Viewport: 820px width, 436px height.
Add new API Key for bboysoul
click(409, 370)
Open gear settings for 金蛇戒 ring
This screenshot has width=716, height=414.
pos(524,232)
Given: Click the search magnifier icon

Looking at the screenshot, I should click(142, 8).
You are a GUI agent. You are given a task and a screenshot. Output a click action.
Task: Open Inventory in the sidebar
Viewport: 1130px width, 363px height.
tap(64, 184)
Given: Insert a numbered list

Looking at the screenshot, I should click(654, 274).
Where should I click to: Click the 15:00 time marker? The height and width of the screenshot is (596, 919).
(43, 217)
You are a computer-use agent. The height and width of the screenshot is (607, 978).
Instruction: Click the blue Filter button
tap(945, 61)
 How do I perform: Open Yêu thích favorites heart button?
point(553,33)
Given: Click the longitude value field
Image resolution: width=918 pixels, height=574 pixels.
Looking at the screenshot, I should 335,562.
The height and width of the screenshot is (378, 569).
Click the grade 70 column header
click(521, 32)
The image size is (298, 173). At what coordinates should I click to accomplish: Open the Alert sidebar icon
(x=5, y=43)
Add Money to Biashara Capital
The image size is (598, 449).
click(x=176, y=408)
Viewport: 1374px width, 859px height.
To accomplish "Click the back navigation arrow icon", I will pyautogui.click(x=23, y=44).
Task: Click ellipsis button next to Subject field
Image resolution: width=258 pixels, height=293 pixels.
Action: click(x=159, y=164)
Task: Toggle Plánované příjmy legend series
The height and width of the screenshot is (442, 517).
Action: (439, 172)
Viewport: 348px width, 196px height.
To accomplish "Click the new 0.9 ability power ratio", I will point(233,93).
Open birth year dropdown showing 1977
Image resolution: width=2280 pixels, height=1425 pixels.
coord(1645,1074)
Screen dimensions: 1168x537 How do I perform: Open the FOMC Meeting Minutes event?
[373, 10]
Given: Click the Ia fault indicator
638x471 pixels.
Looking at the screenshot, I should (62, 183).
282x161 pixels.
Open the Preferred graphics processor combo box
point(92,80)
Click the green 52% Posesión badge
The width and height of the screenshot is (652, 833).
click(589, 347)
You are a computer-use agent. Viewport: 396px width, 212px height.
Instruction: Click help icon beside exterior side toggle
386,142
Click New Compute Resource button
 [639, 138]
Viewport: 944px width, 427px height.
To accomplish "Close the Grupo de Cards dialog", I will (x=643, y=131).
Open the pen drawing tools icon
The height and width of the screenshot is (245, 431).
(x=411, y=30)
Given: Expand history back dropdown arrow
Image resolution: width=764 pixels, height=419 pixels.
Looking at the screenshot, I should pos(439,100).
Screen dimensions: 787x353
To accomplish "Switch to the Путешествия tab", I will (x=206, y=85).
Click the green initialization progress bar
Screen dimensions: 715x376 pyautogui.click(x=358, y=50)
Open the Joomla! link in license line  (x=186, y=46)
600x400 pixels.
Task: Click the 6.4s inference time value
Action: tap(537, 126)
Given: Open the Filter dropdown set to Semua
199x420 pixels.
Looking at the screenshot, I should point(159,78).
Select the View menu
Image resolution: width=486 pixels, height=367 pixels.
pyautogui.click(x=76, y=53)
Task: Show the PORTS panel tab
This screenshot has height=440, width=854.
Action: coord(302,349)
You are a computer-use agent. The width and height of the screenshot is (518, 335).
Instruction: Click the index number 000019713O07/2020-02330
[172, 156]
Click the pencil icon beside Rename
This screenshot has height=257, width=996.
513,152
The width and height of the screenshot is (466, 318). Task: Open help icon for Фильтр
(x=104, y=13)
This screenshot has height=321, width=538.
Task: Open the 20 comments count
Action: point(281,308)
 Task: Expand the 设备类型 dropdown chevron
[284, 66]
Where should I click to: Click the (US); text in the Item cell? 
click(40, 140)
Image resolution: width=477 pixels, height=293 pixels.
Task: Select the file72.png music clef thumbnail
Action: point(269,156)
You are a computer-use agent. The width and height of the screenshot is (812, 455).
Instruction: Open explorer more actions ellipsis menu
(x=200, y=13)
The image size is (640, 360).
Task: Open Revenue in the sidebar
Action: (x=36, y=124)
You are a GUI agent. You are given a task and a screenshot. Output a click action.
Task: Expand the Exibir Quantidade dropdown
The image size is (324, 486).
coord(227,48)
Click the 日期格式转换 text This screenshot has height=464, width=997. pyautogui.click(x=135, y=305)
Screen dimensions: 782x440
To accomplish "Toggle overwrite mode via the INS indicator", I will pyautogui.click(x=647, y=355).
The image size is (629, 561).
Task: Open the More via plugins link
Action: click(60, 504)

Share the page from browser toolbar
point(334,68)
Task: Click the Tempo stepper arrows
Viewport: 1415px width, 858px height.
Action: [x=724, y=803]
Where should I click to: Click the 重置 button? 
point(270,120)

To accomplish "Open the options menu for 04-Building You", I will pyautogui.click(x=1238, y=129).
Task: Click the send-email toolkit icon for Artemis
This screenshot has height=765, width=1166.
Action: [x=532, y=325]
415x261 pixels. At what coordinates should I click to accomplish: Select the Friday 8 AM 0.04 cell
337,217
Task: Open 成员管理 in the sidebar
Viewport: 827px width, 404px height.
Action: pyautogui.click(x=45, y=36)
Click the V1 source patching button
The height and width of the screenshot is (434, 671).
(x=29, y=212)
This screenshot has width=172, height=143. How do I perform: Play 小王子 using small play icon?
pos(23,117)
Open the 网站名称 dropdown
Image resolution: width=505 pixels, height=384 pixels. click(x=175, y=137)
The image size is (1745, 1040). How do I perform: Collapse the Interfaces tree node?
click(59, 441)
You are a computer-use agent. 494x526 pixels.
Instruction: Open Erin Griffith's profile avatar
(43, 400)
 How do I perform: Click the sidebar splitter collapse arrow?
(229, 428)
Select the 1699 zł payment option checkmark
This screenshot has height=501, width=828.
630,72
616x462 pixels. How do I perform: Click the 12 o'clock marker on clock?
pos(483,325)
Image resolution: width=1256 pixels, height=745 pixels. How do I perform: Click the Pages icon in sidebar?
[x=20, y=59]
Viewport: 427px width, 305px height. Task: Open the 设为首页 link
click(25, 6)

────

## Your task
Could you reproduce all the records above, swapping every "How do I perform" for "How can I do" and leaving everything else as it is?

## Completed task
Viewport: 820px width, 436px height.
Add new API Key for bboysoul
click(409, 370)
Open gear settings for 金蛇戒 ring
This screenshot has width=716, height=414.
pos(524,232)
Given: Click the search magnifier icon

Looking at the screenshot, I should click(142, 8).
You are a GUI agent. You are given a task and a screenshot. Output a click action.
Task: Open Inventory in the sidebar
Viewport: 1130px width, 363px height.
tap(64, 184)
Given: Insert a numbered list

Looking at the screenshot, I should click(654, 274).
Where should I click to: Click the 15:00 time marker? The height and width of the screenshot is (596, 919).
(43, 217)
You are a computer-use agent. The height and width of the screenshot is (607, 978).
Instruction: Click the blue Filter button
tap(945, 61)
 How can I do: Open Yêu thích favorites heart button?
point(553,33)
Given: Click the longitude value field
Image resolution: width=918 pixels, height=574 pixels.
Looking at the screenshot, I should 335,562.
The height and width of the screenshot is (378, 569).
Click the grade 70 column header
click(521, 32)
The image size is (298, 173). At what coordinates should I click to accomplish: Open the Alert sidebar icon
(x=5, y=43)
Add Money to Biashara Capital
The image size is (598, 449).
click(x=176, y=408)
Viewport: 1374px width, 859px height.
To accomplish "Click the back navigation arrow icon", I will pyautogui.click(x=23, y=44).
Task: Click ellipsis button next to Subject field
Image resolution: width=258 pixels, height=293 pixels.
Action: click(x=159, y=164)
Task: Toggle Plánované příjmy legend series
The height and width of the screenshot is (442, 517).
Action: (439, 172)
Viewport: 348px width, 196px height.
To accomplish "Click the new 0.9 ability power ratio", I will point(233,93).
Open birth year dropdown showing 1977
Image resolution: width=2280 pixels, height=1425 pixels.
coord(1645,1074)
Screen dimensions: 1168x537 How can I do: Open the FOMC Meeting Minutes event?
[373, 10]
Given: Click the Ia fault indicator
638x471 pixels.
Looking at the screenshot, I should (62, 183).
282x161 pixels.
Open the Preferred graphics processor combo box
point(92,80)
Click the green 52% Posesión badge
The width and height of the screenshot is (652, 833).
click(589, 347)
You are a computer-use agent. Viewport: 396px width, 212px height.
Instruction: Click help icon beside exterior side toggle
386,142
Click New Compute Resource button
 [639, 138]
Viewport: 944px width, 427px height.
To accomplish "Close the Grupo de Cards dialog", I will (x=643, y=131).
Open the pen drawing tools icon
The height and width of the screenshot is (245, 431).
(x=411, y=30)
Given: Expand history back dropdown arrow
Image resolution: width=764 pixels, height=419 pixels.
Looking at the screenshot, I should pos(439,100).
Screen dimensions: 787x353
To accomplish "Switch to the Путешествия tab", I will (x=206, y=85).
Click the green initialization progress bar
Screen dimensions: 715x376 pyautogui.click(x=358, y=50)
Open the Joomla! link in license line  (x=186, y=46)
600x400 pixels.
Task: Click the 6.4s inference time value
Action: tap(537, 126)
Given: Open the Filter dropdown set to Semua
199x420 pixels.
Looking at the screenshot, I should point(159,78).
Select the View menu
Image resolution: width=486 pixels, height=367 pixels.
pyautogui.click(x=76, y=53)
Task: Show the PORTS panel tab
This screenshot has height=440, width=854.
Action: coord(302,349)
You are a computer-use agent. The width and height of the screenshot is (518, 335).
Instruction: Click the index number 000019713O07/2020-02330
[172, 156]
Click the pencil icon beside Rename
This screenshot has height=257, width=996.
513,152
The width and height of the screenshot is (466, 318). Task: Open help icon for Фильтр
(x=104, y=13)
This screenshot has height=321, width=538.
Task: Open the 20 comments count
Action: point(281,308)
 Task: Expand the 设备类型 dropdown chevron
[284, 66]
Where should I click to: Click the (US); text in the Item cell? 
click(40, 140)
Image resolution: width=477 pixels, height=293 pixels.
Task: Select the file72.png music clef thumbnail
Action: point(269,156)
You are a computer-use agent. The width and height of the screenshot is (812, 455).
Instruction: Open explorer more actions ellipsis menu
(x=200, y=13)
The image size is (640, 360).
Task: Open Revenue in the sidebar
Action: (x=36, y=124)
You are a GUI agent. You are given a task and a screenshot. Output a click action.
Task: Expand the Exibir Quantidade dropdown
The image size is (324, 486).
coord(227,48)
Click the 日期格式转换 text This screenshot has height=464, width=997. pyautogui.click(x=135, y=305)
Screen dimensions: 782x440
To accomplish "Toggle overwrite mode via the INS indicator", I will pyautogui.click(x=647, y=355).
The image size is (629, 561).
Task: Open the More via plugins link
Action: click(60, 504)

Share the page from browser toolbar
point(334,68)
Task: Click the Tempo stepper arrows
Viewport: 1415px width, 858px height.
Action: [x=724, y=803]
Where should I click to: Click the 重置 button? 
point(270,120)

To accomplish "Open the options menu for 04-Building You", I will pyautogui.click(x=1238, y=129).
Task: Click the send-email toolkit icon for Artemis
This screenshot has height=765, width=1166.
Action: [x=532, y=325]
415x261 pixels. At what coordinates should I click to accomplish: Select the Friday 8 AM 0.04 cell
337,217
Task: Open 成员管理 in the sidebar
Viewport: 827px width, 404px height.
Action: pyautogui.click(x=45, y=36)
Click the V1 source patching button
The height and width of the screenshot is (434, 671).
(x=29, y=212)
This screenshot has width=172, height=143. How can I do: Play 小王子 using small play icon?
pos(23,117)
Open the 网站名称 dropdown
Image resolution: width=505 pixels, height=384 pixels. click(x=175, y=137)
The image size is (1745, 1040). How can I do: Collapse the Interfaces tree node?
click(59, 441)
You are a computer-use agent. 494x526 pixels.
Instruction: Open Erin Griffith's profile avatar
(43, 400)
 How can I do: Click the sidebar splitter collapse arrow?
(229, 428)
Select the 1699 zł payment option checkmark
This screenshot has height=501, width=828.
630,72
616x462 pixels. How can I do: Click the 12 o'clock marker on clock?
pos(483,325)
Image resolution: width=1256 pixels, height=745 pixels. How can I do: Click the Pages icon in sidebar?
[x=20, y=59]
Viewport: 427px width, 305px height. Task: Open the 设为首页 link
click(25, 6)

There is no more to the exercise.